• **What is being asked**: Go through the entries and set each one down exactly.

Segment Open

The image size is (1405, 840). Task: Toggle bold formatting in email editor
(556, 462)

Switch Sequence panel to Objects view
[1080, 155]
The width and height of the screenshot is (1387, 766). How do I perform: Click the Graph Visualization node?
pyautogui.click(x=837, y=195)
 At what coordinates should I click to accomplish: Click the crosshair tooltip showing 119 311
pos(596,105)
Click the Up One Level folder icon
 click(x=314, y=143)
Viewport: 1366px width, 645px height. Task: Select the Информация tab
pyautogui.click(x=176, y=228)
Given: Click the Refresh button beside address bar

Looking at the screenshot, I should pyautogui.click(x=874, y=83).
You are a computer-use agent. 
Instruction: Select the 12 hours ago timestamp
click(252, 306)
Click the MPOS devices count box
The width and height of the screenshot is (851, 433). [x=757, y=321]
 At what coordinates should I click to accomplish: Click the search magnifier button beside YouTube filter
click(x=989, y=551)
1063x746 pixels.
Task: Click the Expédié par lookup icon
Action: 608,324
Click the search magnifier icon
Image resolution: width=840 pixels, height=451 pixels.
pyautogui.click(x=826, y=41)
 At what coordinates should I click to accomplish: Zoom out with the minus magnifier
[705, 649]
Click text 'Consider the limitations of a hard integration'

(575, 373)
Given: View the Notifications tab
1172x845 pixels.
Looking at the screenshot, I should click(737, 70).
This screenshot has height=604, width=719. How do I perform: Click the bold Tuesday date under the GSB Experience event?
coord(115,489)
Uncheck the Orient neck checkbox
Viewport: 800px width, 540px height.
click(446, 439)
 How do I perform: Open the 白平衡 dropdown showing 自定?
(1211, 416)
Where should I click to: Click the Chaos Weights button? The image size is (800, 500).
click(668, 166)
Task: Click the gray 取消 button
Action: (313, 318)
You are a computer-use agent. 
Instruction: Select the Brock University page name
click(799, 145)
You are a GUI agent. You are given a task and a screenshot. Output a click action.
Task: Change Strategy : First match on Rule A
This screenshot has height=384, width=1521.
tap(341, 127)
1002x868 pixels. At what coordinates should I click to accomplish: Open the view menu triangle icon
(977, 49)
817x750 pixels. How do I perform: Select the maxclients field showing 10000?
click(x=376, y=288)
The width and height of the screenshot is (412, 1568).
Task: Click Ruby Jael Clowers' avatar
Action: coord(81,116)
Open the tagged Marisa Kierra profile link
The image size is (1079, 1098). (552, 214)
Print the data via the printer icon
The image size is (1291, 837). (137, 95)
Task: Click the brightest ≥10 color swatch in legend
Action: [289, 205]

Segment Closed

• **Result for this task**:
The image size is (1405, 840). Task: Toggle bold formatting in email editor
(556, 462)

Switch Sequence panel to Objects view
[1080, 155]
The width and height of the screenshot is (1387, 766). How do I perform: Click the Graph Visualization node?
pyautogui.click(x=837, y=195)
 At what coordinates should I click to accomplish: Click the crosshair tooltip showing 119 311
pos(596,105)
Click the Up One Level folder icon
 click(x=314, y=143)
Viewport: 1366px width, 645px height. Task: Select the Информация tab
pyautogui.click(x=176, y=228)
Given: Click the Refresh button beside address bar

Looking at the screenshot, I should pyautogui.click(x=874, y=83).
You are a computer-use agent. 
Instruction: Select the 12 hours ago timestamp
click(252, 306)
Click the MPOS devices count box
The width and height of the screenshot is (851, 433). [x=757, y=321]
 At what coordinates should I click to accomplish: Click the search magnifier button beside YouTube filter
click(x=989, y=551)
1063x746 pixels.
Task: Click the Expédié par lookup icon
Action: 608,324
Click the search magnifier icon
Image resolution: width=840 pixels, height=451 pixels.
pyautogui.click(x=826, y=41)
 At what coordinates should I click to accomplish: Zoom out with the minus magnifier
[705, 649]
Click text 'Consider the limitations of a hard integration'

(575, 373)
Given: View the Notifications tab
1172x845 pixels.
Looking at the screenshot, I should click(737, 70).
This screenshot has height=604, width=719. How do I perform: Click the bold Tuesday date under the GSB Experience event?
coord(115,489)
Uncheck the Orient neck checkbox
Viewport: 800px width, 540px height.
click(446, 439)
 How do I perform: Open the 白平衡 dropdown showing 自定?
(1211, 416)
Where should I click to: Click the Chaos Weights button? The image size is (800, 500).
click(668, 166)
Task: Click the gray 取消 button
Action: (313, 318)
You are a computer-use agent. 
Instruction: Select the Brock University page name
click(799, 145)
You are a GUI agent. You are given a task and a screenshot. Output a click action.
Task: Change Strategy : First match on Rule A
This screenshot has height=384, width=1521.
tap(341, 127)
1002x868 pixels. At what coordinates should I click to accomplish: Open the view menu triangle icon
(977, 49)
817x750 pixels. How do I perform: Select the maxclients field showing 10000?
click(x=376, y=288)
The width and height of the screenshot is (412, 1568).
Task: Click Ruby Jael Clowers' avatar
Action: coord(81,116)
Open the tagged Marisa Kierra profile link
The image size is (1079, 1098). (552, 214)
Print the data via the printer icon
The image size is (1291, 837). (137, 95)
Task: Click the brightest ≥10 color swatch in legend
Action: [289, 205]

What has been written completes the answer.